As a developer or data architect, you can curate column profile results, data domain discovery results, primary key discovery results, and foreign key discovery results in the Developer tool.
Example 1. Curation Examples
When you perform enterprise discovery as a developer, the Developer tool processes the selected data domains for the entire data set. This action can result in multiple data domain inferences, such as phone number data inferred as the Social Security number data domain. Multiple data domain inferences occur when parts of the data within a column match different data domains. For example, a 10-digit phone number that is missing one digit might have the same pattern as a Social Security number. This occurrence indicates potential data quality issues within a column or a matching pattern across multiple data domains. In this case, the Developer tool might infer both phone number data domain and Social Security number data domain. You can curate the profile results so that you can select the most appropriate data domain and approve it. In the example, phone number is the relevant data domain because the inference of Social Security number data domain occurs due to a data quality issue.

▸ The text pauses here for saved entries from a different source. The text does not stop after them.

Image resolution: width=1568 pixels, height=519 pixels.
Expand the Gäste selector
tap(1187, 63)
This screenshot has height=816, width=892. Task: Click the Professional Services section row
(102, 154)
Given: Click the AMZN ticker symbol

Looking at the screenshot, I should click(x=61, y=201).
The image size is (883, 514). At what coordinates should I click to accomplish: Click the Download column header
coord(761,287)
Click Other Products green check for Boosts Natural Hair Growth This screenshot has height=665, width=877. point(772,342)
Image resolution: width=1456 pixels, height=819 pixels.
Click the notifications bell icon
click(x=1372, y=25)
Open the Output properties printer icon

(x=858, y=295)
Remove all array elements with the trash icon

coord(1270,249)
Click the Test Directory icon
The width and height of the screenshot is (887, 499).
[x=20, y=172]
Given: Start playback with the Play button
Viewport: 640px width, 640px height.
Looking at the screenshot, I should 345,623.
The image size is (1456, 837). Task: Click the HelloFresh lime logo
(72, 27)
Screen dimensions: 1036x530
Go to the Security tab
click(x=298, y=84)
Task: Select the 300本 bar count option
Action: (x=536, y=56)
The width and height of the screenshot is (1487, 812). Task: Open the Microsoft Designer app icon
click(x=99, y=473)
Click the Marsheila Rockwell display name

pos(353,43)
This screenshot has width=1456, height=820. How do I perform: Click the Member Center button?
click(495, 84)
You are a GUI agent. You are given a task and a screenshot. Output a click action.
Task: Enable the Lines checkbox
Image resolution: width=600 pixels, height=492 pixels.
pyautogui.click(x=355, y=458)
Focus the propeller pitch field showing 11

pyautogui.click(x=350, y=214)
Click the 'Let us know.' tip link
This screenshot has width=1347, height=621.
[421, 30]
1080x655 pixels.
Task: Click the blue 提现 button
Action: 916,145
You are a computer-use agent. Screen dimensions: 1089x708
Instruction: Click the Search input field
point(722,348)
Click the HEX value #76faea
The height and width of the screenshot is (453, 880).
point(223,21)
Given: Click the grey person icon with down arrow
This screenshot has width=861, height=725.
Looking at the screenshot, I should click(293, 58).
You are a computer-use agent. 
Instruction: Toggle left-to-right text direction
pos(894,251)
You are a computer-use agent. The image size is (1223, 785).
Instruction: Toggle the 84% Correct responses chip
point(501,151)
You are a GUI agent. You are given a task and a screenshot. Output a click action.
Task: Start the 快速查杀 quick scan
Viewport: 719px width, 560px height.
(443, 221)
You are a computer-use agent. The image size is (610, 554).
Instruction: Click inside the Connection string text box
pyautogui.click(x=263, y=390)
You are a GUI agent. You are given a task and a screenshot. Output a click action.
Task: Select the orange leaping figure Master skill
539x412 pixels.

When you run enterprise discovery, the Developer tool might infer multiple datatypes, such as Date, String, and Varchar, for a date column. As a data architect, you might want to choose and approve the Date datatype, which is the most relevant datatype for a date column.
Enterprise discovery in the Developer tool might infer all the data object relationships based on the column data. Some of these data object relationships include unwanted data object relationships in the discovered candidate keys. For example, the Developer tool might infer columns that represent a sequence as possible keys and discover relationships with other tables with similar columns. These data object relationships might not form valid relationships in the database. In such cases, you can assess, verify, and approve the most appropriate inferred profile results as part of curation.